→ Exercise objective
Update the records starting at the line containing "You are a GUI" and ending after the line containing "(x=188, y=7)", replacing "Friday" with "Monday" and leaving everything else unchanged. Omit the pictures from your answer.

(Records for locating displayed items)
<<<<

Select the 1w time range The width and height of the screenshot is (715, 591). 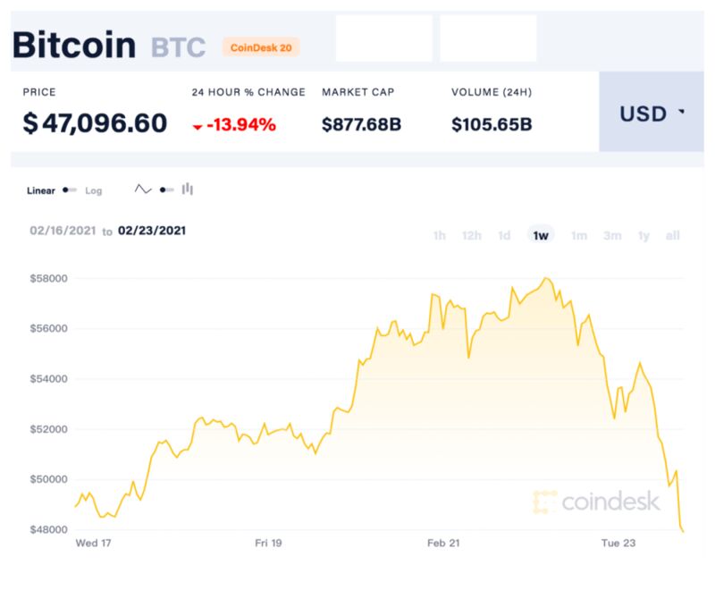tap(541, 235)
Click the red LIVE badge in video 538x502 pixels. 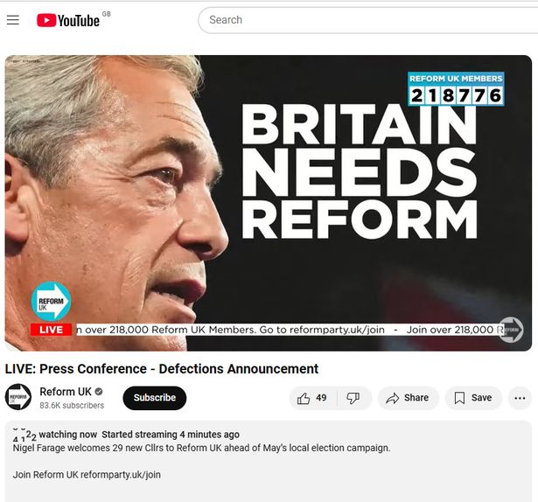pos(51,330)
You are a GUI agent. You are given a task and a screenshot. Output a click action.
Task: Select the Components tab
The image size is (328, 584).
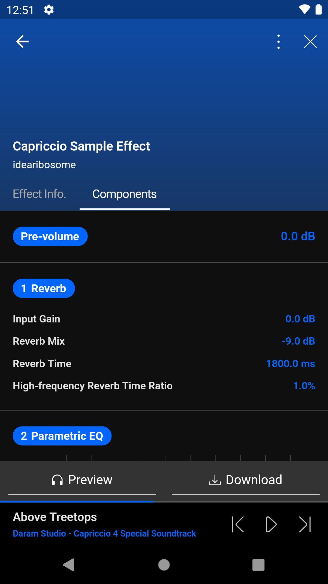125,194
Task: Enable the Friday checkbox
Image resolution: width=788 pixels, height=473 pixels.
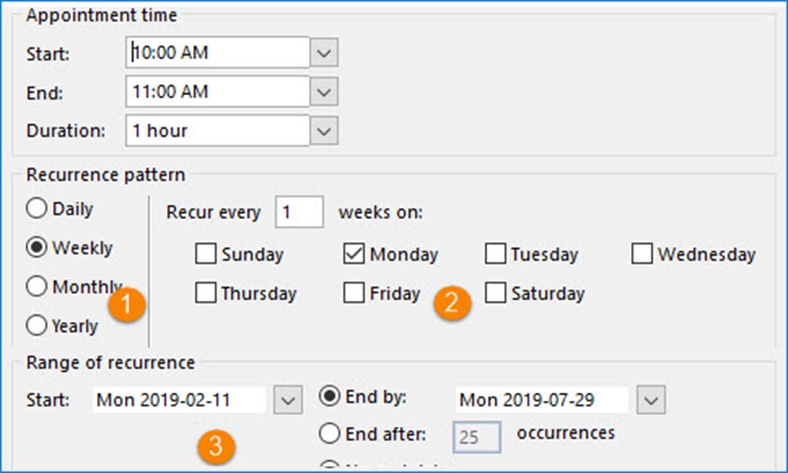Action: [x=354, y=293]
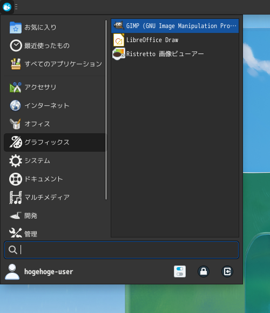Viewport: 270px width, 313px height.
Task: Click the lock screen padlock icon
Action: [x=204, y=271]
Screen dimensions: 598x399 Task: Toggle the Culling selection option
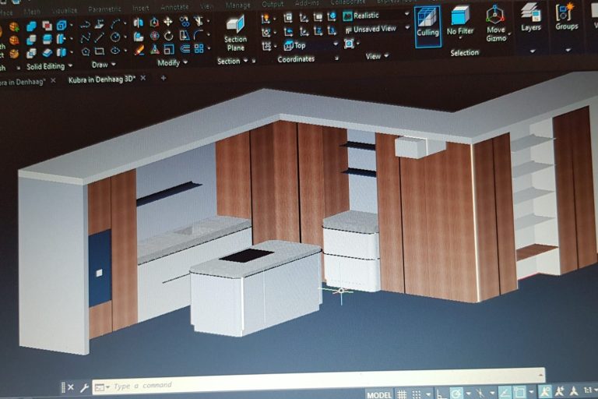427,23
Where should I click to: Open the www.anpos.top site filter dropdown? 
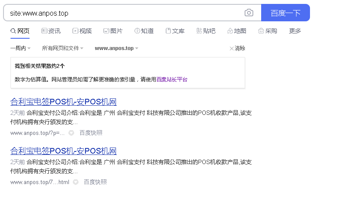pos(116,48)
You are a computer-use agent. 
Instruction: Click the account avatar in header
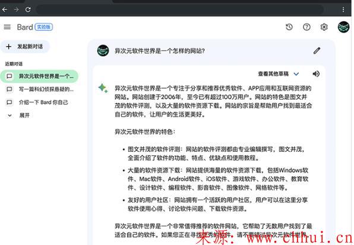pyautogui.click(x=343, y=27)

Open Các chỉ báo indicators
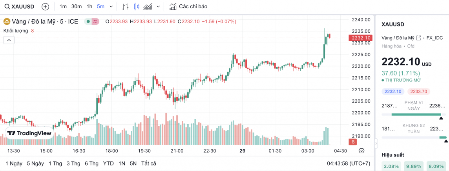(x=188, y=7)
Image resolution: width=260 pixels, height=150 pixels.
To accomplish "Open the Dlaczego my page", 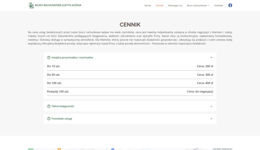I will pos(175,6).
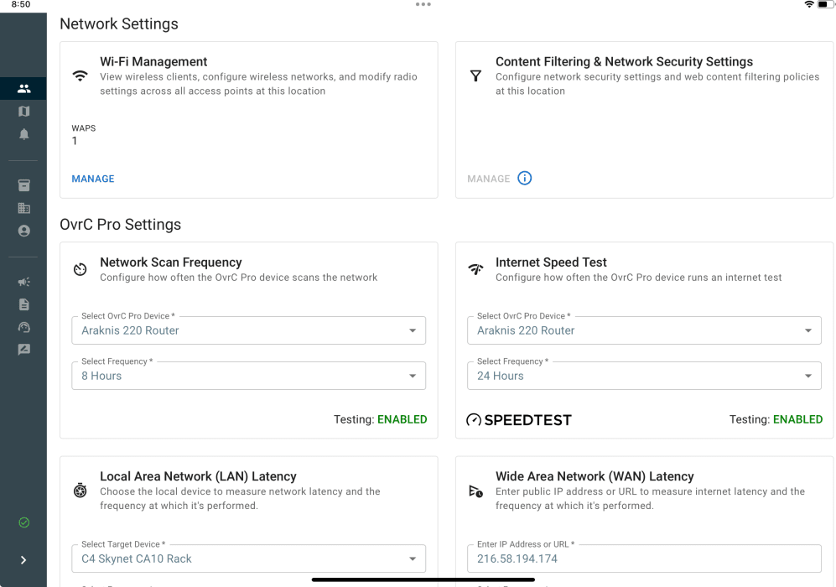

>>>>

→ The solution
You are a GUI agent. You are given a task and a screenshot. Output a click action.
Task: Select the Components tab
The image size is (328, 584).
125,194
Task: Enable the Monday checkbox
Image resolution: width=788 pixels, height=473 pixels.
Action: [x=354, y=293]
Viewport: 270px width, 313px height.
Task: Click the lock screen padlock icon
Action: [x=204, y=271]
Screen dimensions: 598x399 Task: Toggle the Culling selection option
427,23
Where should I click to: Open the www.anpos.top site filter dropdown? 
pos(116,48)
You are a computer-use agent. 
Instruction: Click the account avatar in header
pyautogui.click(x=343, y=27)

Open Các chỉ báo indicators
(x=188, y=7)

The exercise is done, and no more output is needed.